----- The data
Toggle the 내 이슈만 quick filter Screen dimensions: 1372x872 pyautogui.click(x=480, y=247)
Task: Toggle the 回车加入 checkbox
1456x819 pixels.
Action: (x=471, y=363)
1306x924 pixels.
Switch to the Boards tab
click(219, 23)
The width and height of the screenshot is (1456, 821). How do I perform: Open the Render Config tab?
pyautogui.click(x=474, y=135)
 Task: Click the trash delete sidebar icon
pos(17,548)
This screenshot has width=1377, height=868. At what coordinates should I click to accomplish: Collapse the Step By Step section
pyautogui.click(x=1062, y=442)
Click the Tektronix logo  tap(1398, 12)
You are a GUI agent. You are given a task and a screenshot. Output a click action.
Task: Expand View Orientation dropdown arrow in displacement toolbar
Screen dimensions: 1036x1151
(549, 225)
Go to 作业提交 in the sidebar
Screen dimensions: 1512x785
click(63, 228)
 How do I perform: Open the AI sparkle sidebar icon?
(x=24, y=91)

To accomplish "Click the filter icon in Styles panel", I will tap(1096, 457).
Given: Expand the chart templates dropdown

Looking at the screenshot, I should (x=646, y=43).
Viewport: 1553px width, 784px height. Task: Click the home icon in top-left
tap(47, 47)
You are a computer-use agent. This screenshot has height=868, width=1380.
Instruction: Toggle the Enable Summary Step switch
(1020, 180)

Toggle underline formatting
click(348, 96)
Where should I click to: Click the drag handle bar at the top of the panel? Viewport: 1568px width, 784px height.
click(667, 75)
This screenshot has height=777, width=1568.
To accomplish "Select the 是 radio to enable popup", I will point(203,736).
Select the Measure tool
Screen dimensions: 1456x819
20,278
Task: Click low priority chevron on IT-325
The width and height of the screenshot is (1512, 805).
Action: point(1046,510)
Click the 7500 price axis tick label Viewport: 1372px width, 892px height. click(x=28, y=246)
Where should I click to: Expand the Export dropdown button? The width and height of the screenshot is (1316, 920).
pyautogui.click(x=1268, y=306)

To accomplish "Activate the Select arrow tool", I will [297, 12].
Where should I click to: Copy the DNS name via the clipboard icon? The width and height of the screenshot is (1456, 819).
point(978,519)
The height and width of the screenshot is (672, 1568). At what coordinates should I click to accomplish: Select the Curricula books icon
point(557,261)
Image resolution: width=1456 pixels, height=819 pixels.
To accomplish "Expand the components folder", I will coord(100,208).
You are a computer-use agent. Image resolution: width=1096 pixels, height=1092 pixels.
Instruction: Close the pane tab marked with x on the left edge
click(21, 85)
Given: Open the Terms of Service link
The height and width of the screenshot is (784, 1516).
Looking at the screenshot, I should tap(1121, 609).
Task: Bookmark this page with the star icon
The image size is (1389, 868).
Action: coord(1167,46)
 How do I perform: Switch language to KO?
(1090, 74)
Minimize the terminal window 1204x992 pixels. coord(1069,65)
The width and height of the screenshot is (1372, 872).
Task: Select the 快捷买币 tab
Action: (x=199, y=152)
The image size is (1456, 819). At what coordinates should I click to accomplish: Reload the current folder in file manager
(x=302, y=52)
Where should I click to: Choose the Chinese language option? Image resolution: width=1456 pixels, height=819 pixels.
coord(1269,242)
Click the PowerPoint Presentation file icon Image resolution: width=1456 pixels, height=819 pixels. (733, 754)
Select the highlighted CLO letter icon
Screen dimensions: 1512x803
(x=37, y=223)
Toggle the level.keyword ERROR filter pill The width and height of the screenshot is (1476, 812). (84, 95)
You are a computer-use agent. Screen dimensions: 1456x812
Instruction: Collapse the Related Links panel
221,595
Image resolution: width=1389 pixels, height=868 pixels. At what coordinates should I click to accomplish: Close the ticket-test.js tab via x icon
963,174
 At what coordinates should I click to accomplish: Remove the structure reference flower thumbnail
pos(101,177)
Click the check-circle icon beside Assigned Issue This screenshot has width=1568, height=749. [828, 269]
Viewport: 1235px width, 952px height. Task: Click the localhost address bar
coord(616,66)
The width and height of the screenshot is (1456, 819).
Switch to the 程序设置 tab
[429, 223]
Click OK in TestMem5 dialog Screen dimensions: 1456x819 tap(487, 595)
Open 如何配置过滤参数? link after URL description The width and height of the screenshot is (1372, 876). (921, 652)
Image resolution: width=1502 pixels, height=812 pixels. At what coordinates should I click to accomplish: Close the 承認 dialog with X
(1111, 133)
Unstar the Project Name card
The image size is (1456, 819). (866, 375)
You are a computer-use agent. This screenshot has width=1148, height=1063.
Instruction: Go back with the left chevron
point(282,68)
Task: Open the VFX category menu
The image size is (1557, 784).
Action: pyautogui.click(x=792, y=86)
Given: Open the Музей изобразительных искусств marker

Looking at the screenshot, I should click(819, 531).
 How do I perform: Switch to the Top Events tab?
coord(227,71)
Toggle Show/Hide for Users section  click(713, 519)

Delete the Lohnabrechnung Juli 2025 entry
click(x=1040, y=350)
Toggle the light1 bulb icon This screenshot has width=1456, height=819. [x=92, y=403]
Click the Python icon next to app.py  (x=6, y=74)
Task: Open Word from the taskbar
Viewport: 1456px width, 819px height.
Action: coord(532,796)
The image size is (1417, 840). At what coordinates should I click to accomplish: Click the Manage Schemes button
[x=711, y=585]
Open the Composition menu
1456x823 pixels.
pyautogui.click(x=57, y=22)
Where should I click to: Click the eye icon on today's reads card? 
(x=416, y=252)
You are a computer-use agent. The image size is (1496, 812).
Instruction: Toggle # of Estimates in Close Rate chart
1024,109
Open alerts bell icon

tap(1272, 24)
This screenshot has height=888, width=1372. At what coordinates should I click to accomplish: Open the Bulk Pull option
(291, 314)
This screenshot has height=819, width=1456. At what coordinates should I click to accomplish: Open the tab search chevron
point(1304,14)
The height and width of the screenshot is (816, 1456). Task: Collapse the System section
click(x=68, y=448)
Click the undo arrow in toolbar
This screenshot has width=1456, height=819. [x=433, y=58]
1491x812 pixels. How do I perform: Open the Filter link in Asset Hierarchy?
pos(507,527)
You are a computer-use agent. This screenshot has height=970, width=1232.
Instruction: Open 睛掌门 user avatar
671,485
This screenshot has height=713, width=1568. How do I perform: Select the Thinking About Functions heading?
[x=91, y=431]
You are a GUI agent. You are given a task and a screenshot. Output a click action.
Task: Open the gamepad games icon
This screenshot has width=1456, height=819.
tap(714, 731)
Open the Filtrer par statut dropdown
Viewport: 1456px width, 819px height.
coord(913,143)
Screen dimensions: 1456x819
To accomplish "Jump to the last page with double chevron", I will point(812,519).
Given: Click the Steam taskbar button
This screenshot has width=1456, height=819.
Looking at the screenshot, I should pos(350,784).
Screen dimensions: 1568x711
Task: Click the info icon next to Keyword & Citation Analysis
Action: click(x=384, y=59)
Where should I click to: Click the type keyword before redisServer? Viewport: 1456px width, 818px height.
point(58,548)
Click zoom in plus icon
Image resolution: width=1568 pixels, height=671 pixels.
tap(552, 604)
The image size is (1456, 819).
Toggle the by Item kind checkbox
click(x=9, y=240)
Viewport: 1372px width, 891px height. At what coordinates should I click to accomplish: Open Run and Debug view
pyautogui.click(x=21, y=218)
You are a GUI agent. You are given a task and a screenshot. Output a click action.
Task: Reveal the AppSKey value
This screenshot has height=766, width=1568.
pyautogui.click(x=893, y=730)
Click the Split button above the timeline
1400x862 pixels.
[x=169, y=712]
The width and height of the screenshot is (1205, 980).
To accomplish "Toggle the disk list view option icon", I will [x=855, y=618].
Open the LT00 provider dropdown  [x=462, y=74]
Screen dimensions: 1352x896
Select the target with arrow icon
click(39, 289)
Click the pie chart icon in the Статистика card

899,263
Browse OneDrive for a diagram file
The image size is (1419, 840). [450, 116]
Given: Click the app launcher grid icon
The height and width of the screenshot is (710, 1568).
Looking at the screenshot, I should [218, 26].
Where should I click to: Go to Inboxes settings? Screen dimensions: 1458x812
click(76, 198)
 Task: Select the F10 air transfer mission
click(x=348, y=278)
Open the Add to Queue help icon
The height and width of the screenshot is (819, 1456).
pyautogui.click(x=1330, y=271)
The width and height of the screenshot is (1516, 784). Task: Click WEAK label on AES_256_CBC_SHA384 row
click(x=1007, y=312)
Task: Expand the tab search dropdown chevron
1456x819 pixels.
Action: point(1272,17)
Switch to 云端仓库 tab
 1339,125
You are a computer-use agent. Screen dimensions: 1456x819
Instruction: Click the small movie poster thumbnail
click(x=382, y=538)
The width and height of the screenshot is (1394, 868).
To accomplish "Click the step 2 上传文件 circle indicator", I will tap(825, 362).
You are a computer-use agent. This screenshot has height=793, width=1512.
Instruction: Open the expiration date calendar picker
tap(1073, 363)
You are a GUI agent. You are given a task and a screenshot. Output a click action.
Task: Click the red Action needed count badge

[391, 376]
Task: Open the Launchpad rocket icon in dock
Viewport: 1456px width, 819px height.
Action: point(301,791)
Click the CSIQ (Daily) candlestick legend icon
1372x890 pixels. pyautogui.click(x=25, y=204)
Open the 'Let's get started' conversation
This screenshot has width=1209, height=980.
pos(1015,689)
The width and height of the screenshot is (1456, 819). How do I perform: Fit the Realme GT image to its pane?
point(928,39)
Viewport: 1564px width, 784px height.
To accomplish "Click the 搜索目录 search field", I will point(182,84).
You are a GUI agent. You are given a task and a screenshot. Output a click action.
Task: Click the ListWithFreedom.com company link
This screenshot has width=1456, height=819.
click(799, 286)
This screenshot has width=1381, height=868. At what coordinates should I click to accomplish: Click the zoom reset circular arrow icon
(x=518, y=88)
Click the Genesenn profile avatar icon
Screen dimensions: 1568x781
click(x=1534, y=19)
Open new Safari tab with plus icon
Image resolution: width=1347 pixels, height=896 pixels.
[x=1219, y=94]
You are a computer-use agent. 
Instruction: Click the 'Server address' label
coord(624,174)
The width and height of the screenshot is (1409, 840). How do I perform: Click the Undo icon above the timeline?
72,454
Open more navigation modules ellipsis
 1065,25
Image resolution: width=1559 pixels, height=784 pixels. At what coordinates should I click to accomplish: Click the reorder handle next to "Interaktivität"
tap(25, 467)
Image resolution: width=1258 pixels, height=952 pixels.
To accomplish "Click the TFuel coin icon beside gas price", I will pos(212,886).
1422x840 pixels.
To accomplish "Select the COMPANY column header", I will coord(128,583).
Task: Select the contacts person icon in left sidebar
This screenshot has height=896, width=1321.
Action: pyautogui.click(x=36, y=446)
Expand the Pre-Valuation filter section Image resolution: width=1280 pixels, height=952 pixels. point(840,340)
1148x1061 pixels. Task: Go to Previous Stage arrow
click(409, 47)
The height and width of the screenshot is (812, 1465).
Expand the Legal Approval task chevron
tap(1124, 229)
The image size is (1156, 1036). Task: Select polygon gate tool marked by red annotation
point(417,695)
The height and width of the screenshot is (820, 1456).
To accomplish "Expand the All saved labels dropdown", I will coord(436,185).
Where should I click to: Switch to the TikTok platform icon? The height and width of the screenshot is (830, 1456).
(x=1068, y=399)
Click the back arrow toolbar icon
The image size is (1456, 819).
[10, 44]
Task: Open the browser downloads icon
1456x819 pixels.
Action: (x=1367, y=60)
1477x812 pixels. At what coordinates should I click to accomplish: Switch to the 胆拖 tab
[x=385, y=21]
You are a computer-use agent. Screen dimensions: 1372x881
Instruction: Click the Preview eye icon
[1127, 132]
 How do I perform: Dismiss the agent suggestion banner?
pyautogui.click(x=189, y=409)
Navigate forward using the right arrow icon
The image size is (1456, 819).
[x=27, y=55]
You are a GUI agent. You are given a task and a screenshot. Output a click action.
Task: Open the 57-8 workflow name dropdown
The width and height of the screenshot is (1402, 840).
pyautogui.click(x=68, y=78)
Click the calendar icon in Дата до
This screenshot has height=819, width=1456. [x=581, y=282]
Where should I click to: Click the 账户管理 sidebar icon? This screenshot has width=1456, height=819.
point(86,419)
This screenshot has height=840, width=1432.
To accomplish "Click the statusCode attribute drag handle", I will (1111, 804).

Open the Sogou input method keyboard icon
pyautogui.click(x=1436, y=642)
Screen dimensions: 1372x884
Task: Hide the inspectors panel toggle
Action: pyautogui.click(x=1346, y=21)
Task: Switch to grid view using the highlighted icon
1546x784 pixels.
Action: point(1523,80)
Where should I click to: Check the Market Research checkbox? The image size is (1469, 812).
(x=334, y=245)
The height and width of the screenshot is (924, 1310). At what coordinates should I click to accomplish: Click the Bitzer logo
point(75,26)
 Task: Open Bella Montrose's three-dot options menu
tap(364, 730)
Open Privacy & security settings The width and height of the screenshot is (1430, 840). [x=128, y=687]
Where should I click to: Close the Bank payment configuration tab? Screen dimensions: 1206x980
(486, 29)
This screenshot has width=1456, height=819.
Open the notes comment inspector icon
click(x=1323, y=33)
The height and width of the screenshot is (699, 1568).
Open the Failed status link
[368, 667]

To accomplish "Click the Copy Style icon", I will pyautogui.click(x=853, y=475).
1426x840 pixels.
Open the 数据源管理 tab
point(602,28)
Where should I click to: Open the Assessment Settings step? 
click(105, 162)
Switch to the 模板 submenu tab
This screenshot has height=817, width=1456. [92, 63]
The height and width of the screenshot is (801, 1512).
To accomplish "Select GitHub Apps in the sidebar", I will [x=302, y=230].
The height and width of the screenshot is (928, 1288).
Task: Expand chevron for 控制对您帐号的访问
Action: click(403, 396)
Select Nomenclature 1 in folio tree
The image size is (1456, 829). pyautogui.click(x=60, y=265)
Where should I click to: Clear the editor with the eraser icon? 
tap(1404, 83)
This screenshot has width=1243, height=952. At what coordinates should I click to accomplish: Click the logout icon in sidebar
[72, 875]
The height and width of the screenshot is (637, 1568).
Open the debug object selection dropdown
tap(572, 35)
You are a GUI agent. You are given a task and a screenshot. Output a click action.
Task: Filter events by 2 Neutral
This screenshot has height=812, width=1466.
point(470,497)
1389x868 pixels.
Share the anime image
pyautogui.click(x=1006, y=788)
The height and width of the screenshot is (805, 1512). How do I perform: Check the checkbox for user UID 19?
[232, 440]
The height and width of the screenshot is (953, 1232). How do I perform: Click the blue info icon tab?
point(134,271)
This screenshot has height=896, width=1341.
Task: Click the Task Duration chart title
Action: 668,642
----------
__Task details__.
Copy each line of the records that has "computer" in it.

__Result below__.
You are a computer-use agent. This screenshot has height=868, width=1380.
You are a computer-use agent. Image resolution: width=1096 pixels, height=1092 pixels.
You are a computer-use agent. Screen dimensions: 1456x812
You are a computer-use agent. This screenshot has width=1148, height=1063.
You are a computer-use agent. The image size is (1496, 812).
You are a computer-use agent. This screenshot has height=970, width=1232.
You are a computer-use agent. Screen dimensions: 1456x819
You are a computer-use agent. This screenshot has height=793, width=1512.
You are a computer-use agent. 
You are a computer-use agent. Screen dimensions: 1372x881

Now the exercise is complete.